Your task: Reproduce the material from the line with "At what (x,y)" to the line with "center [724, 314].", swapping "coordinate pair" for "pair of numbers" and changing nothing else.

Dataset content:
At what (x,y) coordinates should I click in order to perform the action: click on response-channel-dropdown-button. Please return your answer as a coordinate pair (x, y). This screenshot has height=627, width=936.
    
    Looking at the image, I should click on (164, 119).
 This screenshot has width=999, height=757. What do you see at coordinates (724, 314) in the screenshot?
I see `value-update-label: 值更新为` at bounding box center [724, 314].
...
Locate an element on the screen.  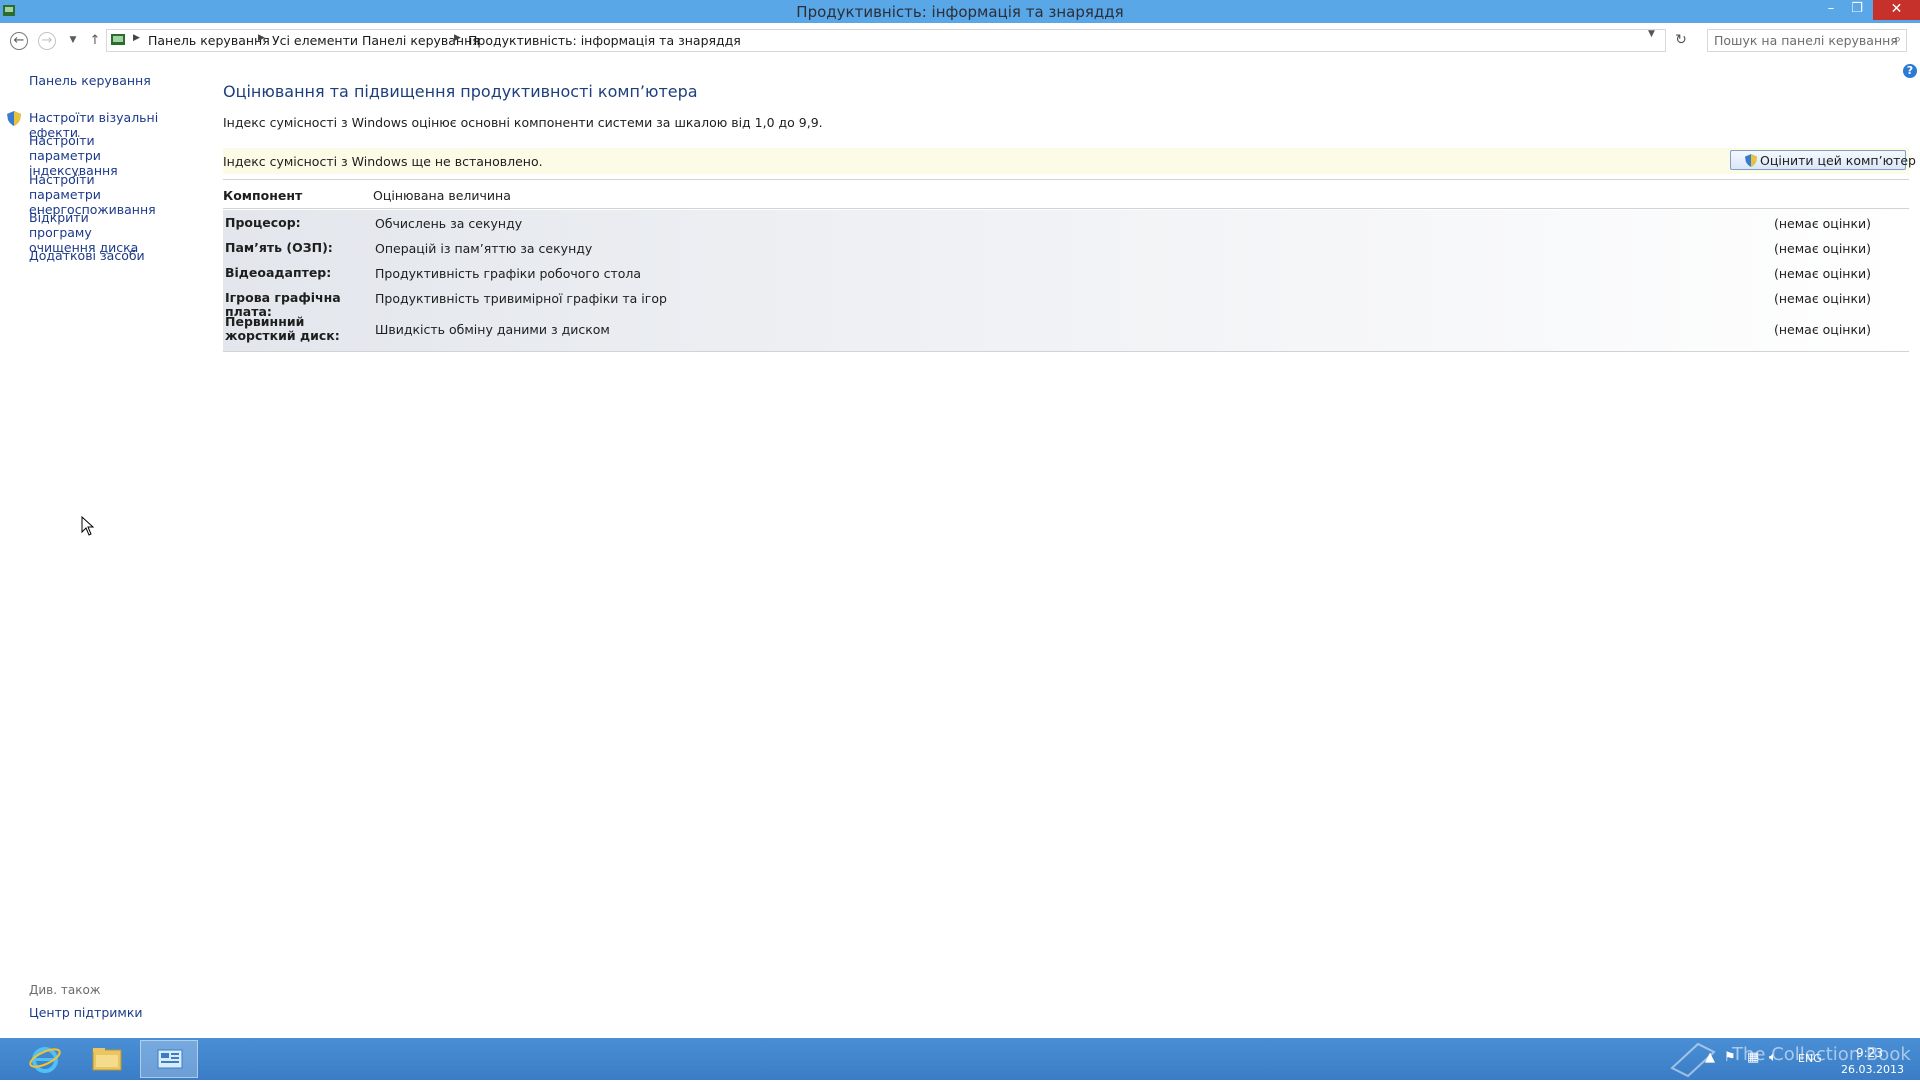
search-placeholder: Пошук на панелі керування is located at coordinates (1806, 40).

Written answer:
At what (x,y) coordinates should I click in order to perform the action: click on response-channel-dropdown-button. Please return your answer as a pair of numbers (x, y). This screenshot has height=627, width=936.
    
    Looking at the image, I should click on (164, 119).
 This screenshot has width=999, height=757. What do you see at coordinates (724, 314) in the screenshot?
I see `value-update-label: 值更新为` at bounding box center [724, 314].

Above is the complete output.